Snapshot method of RDataFrame not copying data identically

I have a large collection of ROOT files, containing identically formatted TTrees. I wish to merge these into a single file, containing only three branches (call them x,y,z) from the original trees, in addition to a new branch created by performing some mathematical operations on branches of the original trees (some of which will not be included in the merged file).

I found that the “cleanest” and, by far, the fastest way was to use the .Snapshot() and .Define() methods of RDataFrame:

void merge(const char* in_path, const char* out_path){

    ifstream stream(in_path);
    
    vector<string> list;
    string line;

    while(getline(stream, line))
        list.emplace_back(line);

    ROOT::RDataFrame df("tree",list);

    df.Define("newBranch", [&](UInt_t a, UInt_t b, int x){
        return myMathematicalFunction(a,b,c);
    },{"a","b","x"}).Snapshot("tree",out_path,{"newBranch","x","y","z"});

}

…where in_path gives the path to a text file containing the list of ROOT file paths.

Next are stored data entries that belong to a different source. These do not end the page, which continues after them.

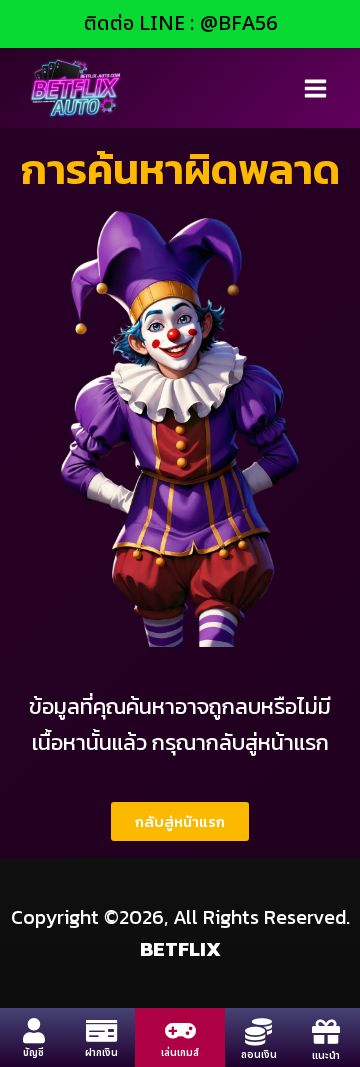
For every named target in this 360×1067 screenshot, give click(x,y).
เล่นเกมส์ (180, 1053)
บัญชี (33, 1053)
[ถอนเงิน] (258, 1031)
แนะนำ (326, 1056)
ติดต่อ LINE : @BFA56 (180, 24)
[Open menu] (315, 88)
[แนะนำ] (326, 1032)
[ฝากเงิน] (101, 1030)
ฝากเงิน (101, 1053)
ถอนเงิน (259, 1055)
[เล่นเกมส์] (180, 1030)
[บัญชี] (33, 1030)
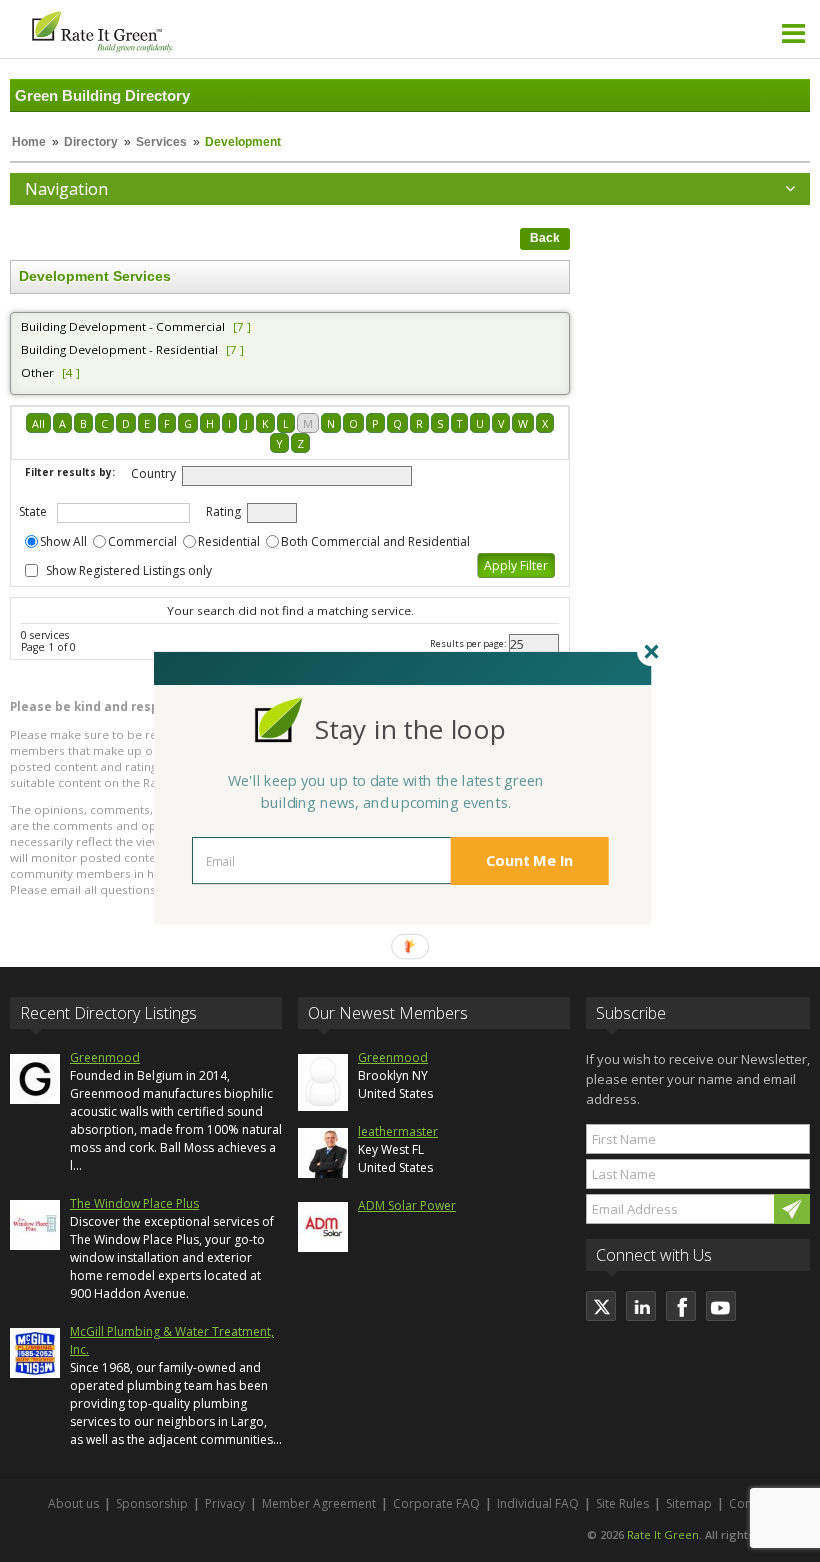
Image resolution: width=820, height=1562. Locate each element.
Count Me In (530, 861)
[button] (410, 729)
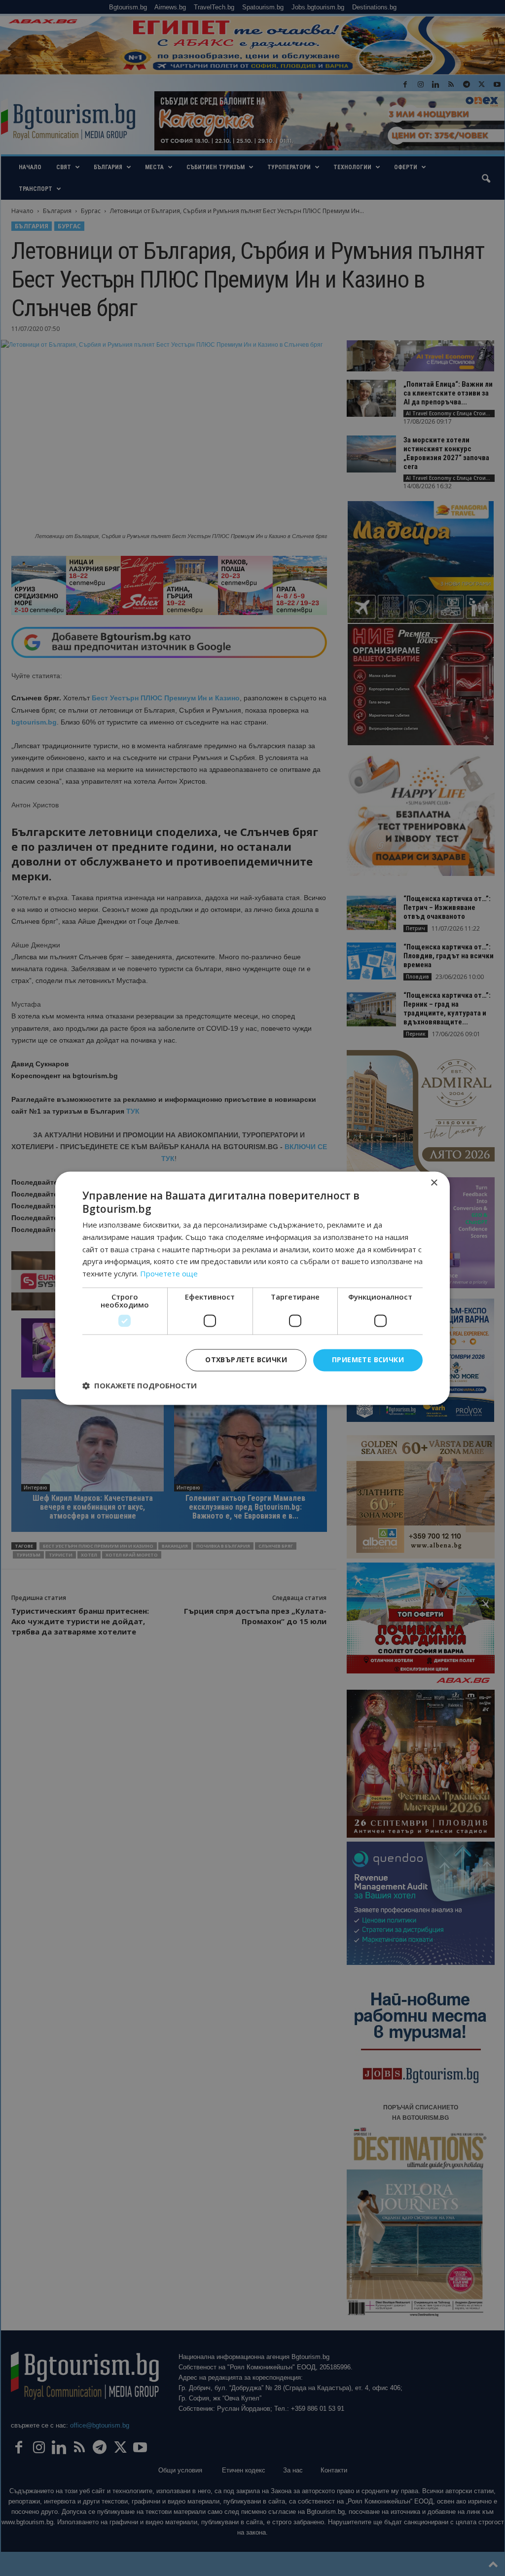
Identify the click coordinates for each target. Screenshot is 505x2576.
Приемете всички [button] (368, 1359)
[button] (139, 1385)
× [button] (433, 1183)
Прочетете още (169, 1274)
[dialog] (252, 1288)
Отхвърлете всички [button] (246, 1359)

The branch y contains sequential data of type UInt_t (e.g. 1, 7, 13, 24). In the merged file, the first couple thousand or so entries match what is in the original files. Unfortunately, however, at some seemingly arbitrary point, the remaining entries jump to some constant large value.

This doesn’t seem to be some overflow or similar issue with the size of the original values. For example, in one case, the data in y were simply the integers, starting at 1 (i.e. 1,2,3,4,5...), and after 2707 became 4590021 for the remaining entries.

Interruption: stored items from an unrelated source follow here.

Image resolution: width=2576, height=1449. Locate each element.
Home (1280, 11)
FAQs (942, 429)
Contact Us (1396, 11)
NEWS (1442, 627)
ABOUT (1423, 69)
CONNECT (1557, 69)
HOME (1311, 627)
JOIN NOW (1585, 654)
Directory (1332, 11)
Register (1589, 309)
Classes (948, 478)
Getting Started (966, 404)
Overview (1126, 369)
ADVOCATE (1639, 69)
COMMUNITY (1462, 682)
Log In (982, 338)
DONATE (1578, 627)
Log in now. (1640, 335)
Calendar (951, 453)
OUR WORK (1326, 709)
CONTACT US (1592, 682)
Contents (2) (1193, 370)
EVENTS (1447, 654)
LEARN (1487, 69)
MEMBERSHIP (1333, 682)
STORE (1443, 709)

I’ve verified that the issue does not exist in the original files.

What’s going on here?

I think @eguiraud can help you.

Hi,
are you running a multi-thread event loop (ROOT::EnableImplicitMT())? In that case the output entries will be shuffled in blocks depending on how threads process them.

If not, and you see no warnings or errors at the command line, looks like a bug, and it would be great if you could share a reproducer so we can take a look on what’s going on.

Cheers,
Enrico

Thanks for looking at this. I’m not using ROOT::EnableImplicitMT(), and I’m not seeing any warnings or errors.

I’ll try to put together and post a simple reproducer soon.